Copy the passage of the question about applying PCA to labeled 2D points that begins at "Indeed, the intensities" and stops after "litterature, are appreciated.", switching "regular grid" to "uniform grid".
**** Text under study
Related to my previous question, I have a dataset of 2D points with an associated label (this label can take 6 different values). As suggested in the answers to my other question, this can be modeled as a marked point process (or 6 different point processes), allowing to apply standard tools to study this dataset.
I would like to take the approach that I first suggested in my first question, and try to apply PCA on this dataset, to see if the different types of points are correlated or not (i.e. are some types always happening together?). Here's how I want to do it:
- Split my 2D space in a grid
- For each cell of that grid, count the number of points of each type. For one cell, this gives me a point in $\mathbb{R}^6 : x_i = (N_1(A_i), N_2(A_i), N_3(A_i), N_4(A_i), N_5(A_i), N_6(A_i))$, where $N_k(A_i)$ is the number of points of the $k^{th}$ point process (corresponding to points of type $k$) in the cell $A_i$
- Combine all the $x_i$ into a matrix $X \in \mathbb{R}^{6 \times M}$ and apply PCA to this matrix.
My question is the following: how do I build the grid? In other words, how do I rediscretize this dataset?
Indeed, the intensities of each process are not equal: some types appear more than others. If I just use a regular grid (all cells have the same area), the resulting points will have one or two components that dominates the others.
I was thinking of building my grid such that each cell has at most $N$ points, thus bounding the norm of the data points, but I don't think this will solve my "balance" problem.
Any suggestion, or pointer to litterature, are appreciated.
********
**** Data for analysis
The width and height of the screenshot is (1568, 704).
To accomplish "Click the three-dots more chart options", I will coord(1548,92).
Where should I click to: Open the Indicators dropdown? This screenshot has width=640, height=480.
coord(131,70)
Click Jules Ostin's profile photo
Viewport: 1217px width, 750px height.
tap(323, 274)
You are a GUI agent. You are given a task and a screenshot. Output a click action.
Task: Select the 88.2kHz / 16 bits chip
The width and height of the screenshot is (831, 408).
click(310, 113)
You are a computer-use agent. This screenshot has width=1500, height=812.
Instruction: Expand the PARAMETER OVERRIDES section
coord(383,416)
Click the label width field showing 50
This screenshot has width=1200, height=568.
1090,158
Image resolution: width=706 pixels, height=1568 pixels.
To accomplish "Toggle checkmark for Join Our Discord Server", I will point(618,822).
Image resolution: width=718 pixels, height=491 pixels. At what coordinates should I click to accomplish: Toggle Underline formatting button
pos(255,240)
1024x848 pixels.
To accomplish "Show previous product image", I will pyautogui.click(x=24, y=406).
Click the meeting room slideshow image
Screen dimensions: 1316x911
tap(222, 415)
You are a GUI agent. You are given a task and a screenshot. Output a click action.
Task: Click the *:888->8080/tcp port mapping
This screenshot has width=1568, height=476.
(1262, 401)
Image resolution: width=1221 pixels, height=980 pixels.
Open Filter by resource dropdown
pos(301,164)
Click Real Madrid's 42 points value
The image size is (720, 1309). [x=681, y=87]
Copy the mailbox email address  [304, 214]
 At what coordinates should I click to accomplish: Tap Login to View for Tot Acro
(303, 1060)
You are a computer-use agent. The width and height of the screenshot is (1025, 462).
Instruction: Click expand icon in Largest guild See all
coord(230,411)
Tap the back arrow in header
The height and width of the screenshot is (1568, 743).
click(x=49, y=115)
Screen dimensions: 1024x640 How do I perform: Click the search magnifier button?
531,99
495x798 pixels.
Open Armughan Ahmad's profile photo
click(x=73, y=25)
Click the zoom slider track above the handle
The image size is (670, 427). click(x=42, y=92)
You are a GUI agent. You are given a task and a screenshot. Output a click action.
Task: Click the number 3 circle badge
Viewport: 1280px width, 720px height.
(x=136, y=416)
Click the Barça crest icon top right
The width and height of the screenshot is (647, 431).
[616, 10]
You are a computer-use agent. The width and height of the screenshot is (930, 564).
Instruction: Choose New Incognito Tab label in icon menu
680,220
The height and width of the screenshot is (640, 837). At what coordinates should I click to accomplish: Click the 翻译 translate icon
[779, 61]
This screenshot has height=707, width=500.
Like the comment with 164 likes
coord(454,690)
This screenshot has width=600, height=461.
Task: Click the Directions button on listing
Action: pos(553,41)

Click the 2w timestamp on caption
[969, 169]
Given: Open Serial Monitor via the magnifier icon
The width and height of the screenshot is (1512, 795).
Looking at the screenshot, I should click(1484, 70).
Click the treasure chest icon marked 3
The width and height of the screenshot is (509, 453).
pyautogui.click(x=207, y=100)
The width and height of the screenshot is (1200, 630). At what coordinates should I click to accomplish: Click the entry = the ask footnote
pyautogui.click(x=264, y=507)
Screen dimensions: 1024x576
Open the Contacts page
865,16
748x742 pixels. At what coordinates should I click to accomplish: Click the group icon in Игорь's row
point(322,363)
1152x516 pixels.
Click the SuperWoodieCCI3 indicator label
********
**Task response:**
Indeed, the intensities of each process are not equal: some types appear more than others. If I just use a uniform grid (all cells have the same area), the resulting points will have one or two components that dominates the others.
I was thinking of building my grid such that each cell has at most $N$ points, thus bounding the norm of the data points, but I don't think this will solve my "balance" problem.
Any suggestion, or pointer to litterature, are appreciated.